使用Spring Boot集成中间件：Elasticsearch基础-＞提高篇

使用Spring Boot集成中间件：Elasticsearch基础->提高篇

导言

Elasticsearch是一个开源的分布式搜索和分析引擎，广泛用于构建实时的搜索和分析应用。在本篇博客中，我们将深入讲解如何使用Spring Boot集成Elasticsearch，实现数据的索引、搜索和分析。

一、 Elasticsearch一些基本操作和配置

1. 准备工作

在开始之前，确保已经完成以下准备工作：

安装并启动Elasticsearch集群
创建Elasticsearch索引和映射（Mapping）

2. 添加依赖

首先，需要在Spring Boot项目中添加Elasticsearch的依赖。在pom.xml文件中加入以下依赖：

xml 复制代码

<dependency>
    <groupId>org.springframework.boot</groupId>
    <artifactId>spring-boot-starter-data-elasticsearch</artifactId>
</dependency>

3. 配置Elasticsearch连接

在application.properties或application.yml中配置Elasticsearch的连接信息：

properties 复制代码

spring.data.elasticsearch.cluster-nodes=localhost:9200

4. 创建实体类

创建一个Java实体类，用于映射Elasticsearch中的文档。

java 复制代码

import org.springframework.data.annotation.Id;
import org.springframework.data.elasticsearch.annotations.Document;

@Document(indexName = "blog", type = "article")
public class Article {

    @Id
    private String id;

    private String title;

    private String content;

    // Getters and setters
}

在上述代码中，我们使用了@Document注解定义了Elasticsearch中的索引名和文档类型。

5. 创建Repository接口

使用Spring Data Elasticsearch提供的ElasticsearchRepository接口来定义对Elasticsearch的操作。

java 复制代码

import org.springframework.data.elasticsearch.repository.ElasticsearchRepository;

public interface ArticleRepository extends ElasticsearchRepository<Article, String> {

    List<Article> findByTitle(String title);

    List<Article> findByContent(String content);
}

通过继承ElasticsearchRepository，我们可以直接使用Spring Data提供的方法进行数据的CRUD操作。

6. 编写Service

创建一个Service类，封装业务逻辑，调用Repository进行数据操作。

java 复制代码

import org.springframework.beans.factory.annotation.Autowired;
import org.springframework.stereotype.Service;

import java.util.List;

@Service
public class ArticleService {

    private final ArticleRepository articleRepository;

    @Autowired
    public ArticleService(ArticleRepository articleRepository) {
        this.articleRepository = articleRepository;
    }

    public List<Article> searchByTitle(String title) {
        return articleRepository.findByTitle(title);
    }

    public List<Article> searchByContent(String content) {
        return articleRepository.findByContent(content);
    }
}

7. 使用示例

在Controller层使用我们创建的Service进行数据的操作。

§ §

### 任务说明 A:
列出这篇Elasticsearch集成教程第一部分中全部带编号的小节标题。
### 任务说明 B:
逐字抄录这篇Elasticsearch集成教程中的一段文字，从“List<Article> findByTitle(String title);”起，至“创建一个Service类，封装业务逻辑，调用Repository进行数据操作。”止，首尾两处均须包含在内。

### 数据清单:
§ §

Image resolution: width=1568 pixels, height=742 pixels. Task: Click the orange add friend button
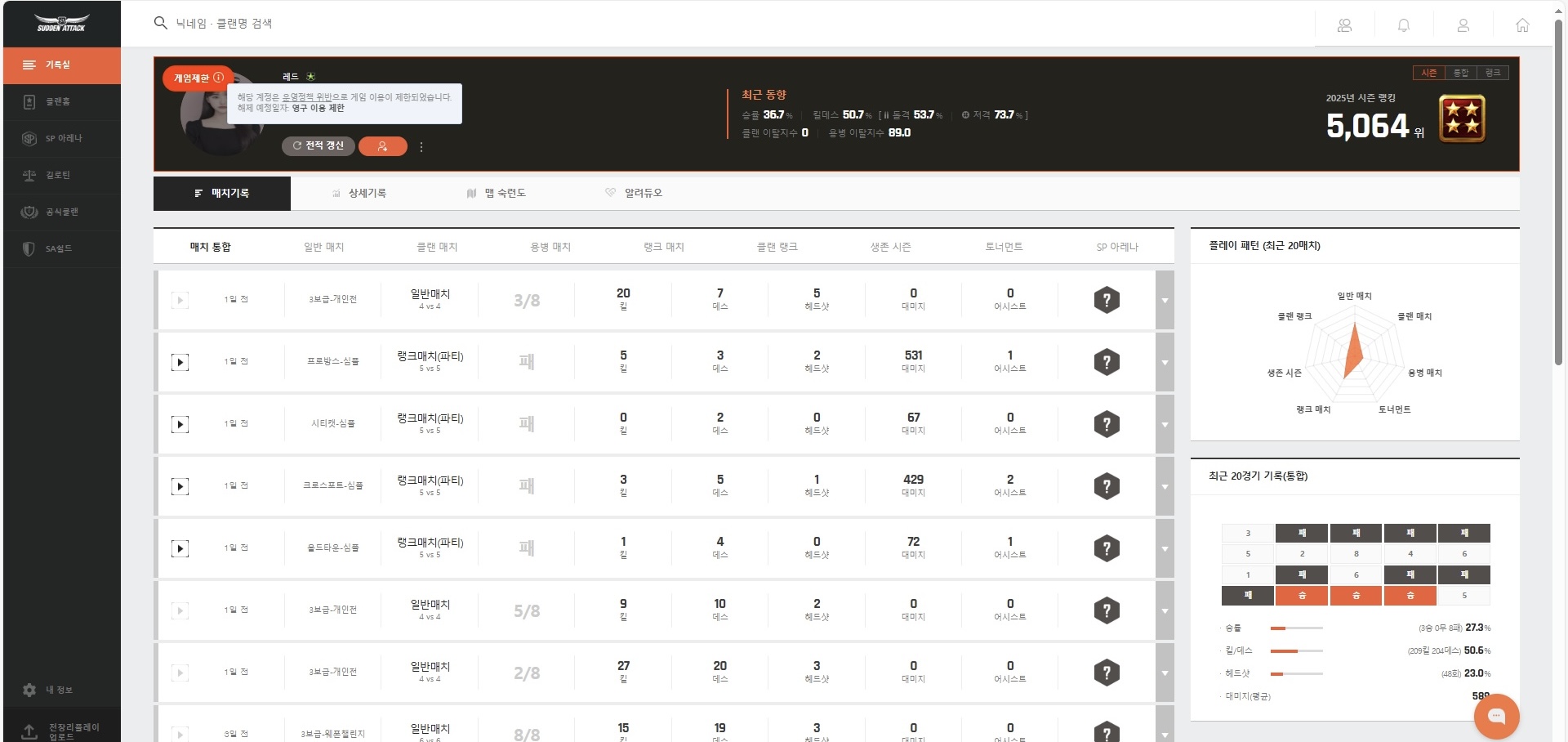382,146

§ §

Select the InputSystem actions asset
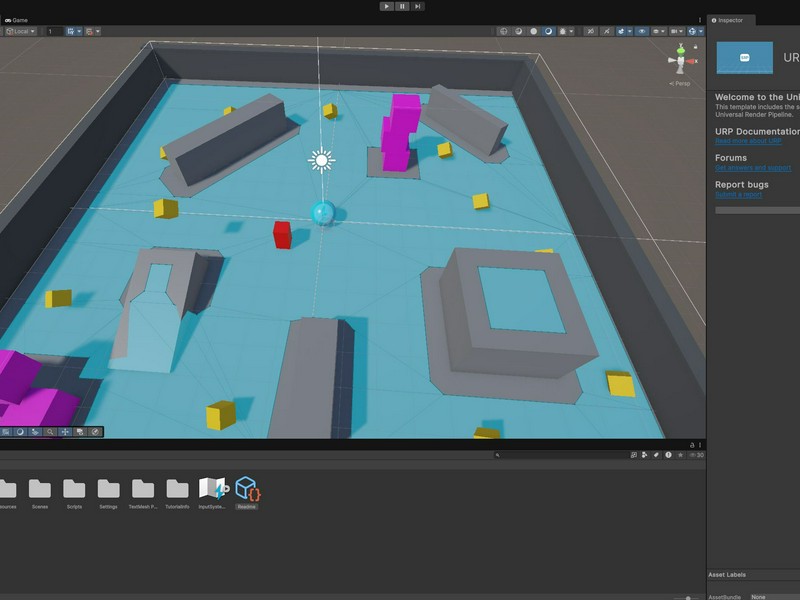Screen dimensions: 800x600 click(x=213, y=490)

§ §

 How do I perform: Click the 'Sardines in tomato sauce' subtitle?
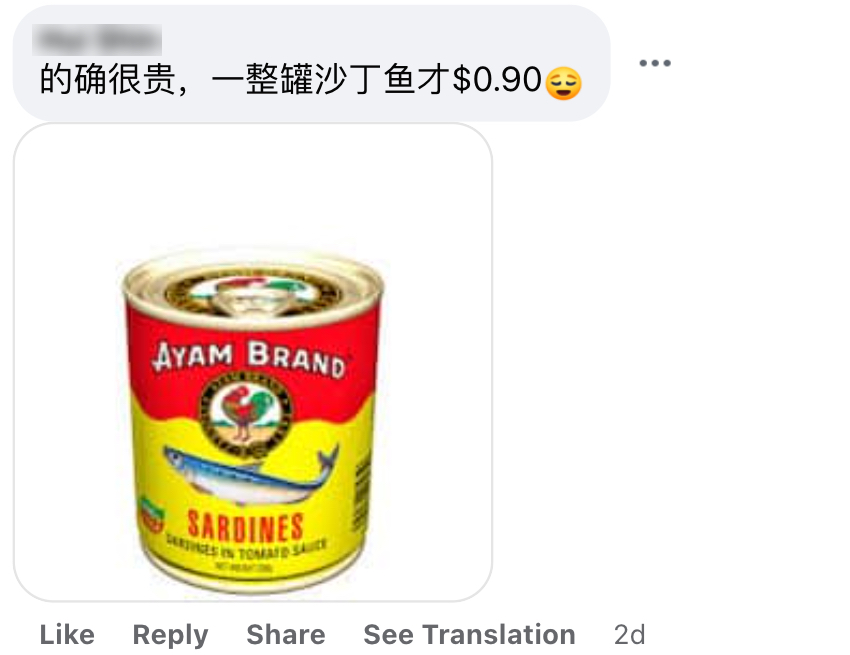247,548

§ §

### 参考解答 A:
1. 准备工作
2. 添加依赖
3. 配置Elasticsearch连接
4. 创建实体类
5. 创建Repository接口
6. 编写Service
7. 使用示例

### 参考解答 B:
List<Article> findByTitle(String title);

    List<Article> findByContent(String content);
}

通过继承ElasticsearchRepository，我们可以直接使用Spring Data提供的方法进行数据的CRUD操作。

6. 编写Service

创建一个Service类，封装业务逻辑，调用Repository进行数据操作。